Truly an ancient cultivar, Brussels sprouts was the vegetable that put the Belgian capital on the map. A close relative of cabbage, it’s the kind of vegetable you can use in different recipes and salads and even freeze it to keep it fresh. The diminutive cabbage is a specialty of Brussels, Belgium. But its health benefits supersede those of its larger cousin, the cabbage.
For one thing, it is packed with nutrients and antioxidants. In addition, it has high fiber and vitamin K content which helps with digestion, reduces inflammation, and might improve your immune system. You can saute, roast, or cook these veggies any way you like.
Additionally, Brussels sprouts are better consumed fresh. That’s when you get most of the flavor and nutritional values. As a gardener, you know that the best way to eat a veggie fresh is to grow it in your garden. This article walks you through planting Brussels sprouts, caring for them, and finally harvesting them. It also discusses the different varieties you can grow at home.

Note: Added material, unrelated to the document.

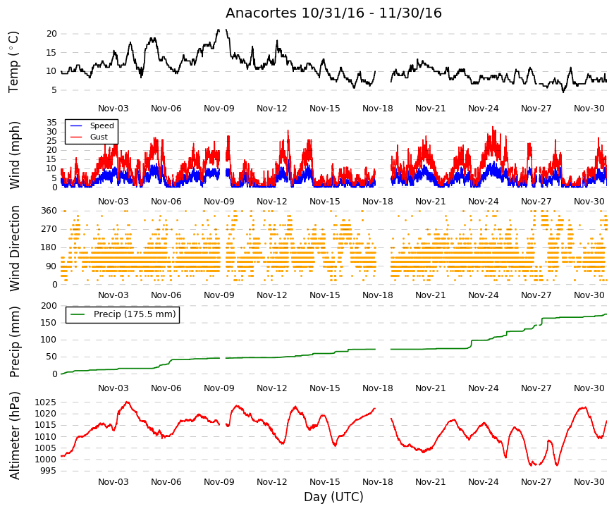Click the red Gust legend line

Brussels Sprouts At a Glance
While the good people of Brussels, Belgium, were not the only ones growing Brussels sprouts (Brassica oleracea), they specialized in this dwarfish cabbage and went to great lengths growing and cooking it. So much so, the veggie became associated with that ancient European city.
Growing Brussels sprouts is not different from growing cabbage. In fact, in the early stages of the vegetable’s life, it resembles cabbage in almost every way. However, small buds grow along the stem once the main stem reaches its full height of 3 feet. These buds will turn into small heads which you will need to harvest while they’re young and tender.
The sprouts are usually green, although some cultivars have red-laced leaves. On average the head of the veggie measures about 1.6 inches in diameter. It grows in zones 2 to 9. In the cold zones, you can only grow it as an annual. But those living in mild zones can keep the veggie going for a second year.
In its second year, it will develop yellow flowers in the spring. Once pollinated, fruits containing seeds develop inside of the female flower and you can use the seeds to start a new patch of Brussels sprouts.
Brussels Sprouts Varieties
The first Brussels sprouts were grown around the year 1200. Since then, many cultivars have sprung up everywhere. Some have more tolerance to warm temperatures while others have a buttery taste as compared to the earthy taste of most varieties. Here are some varieties to consider.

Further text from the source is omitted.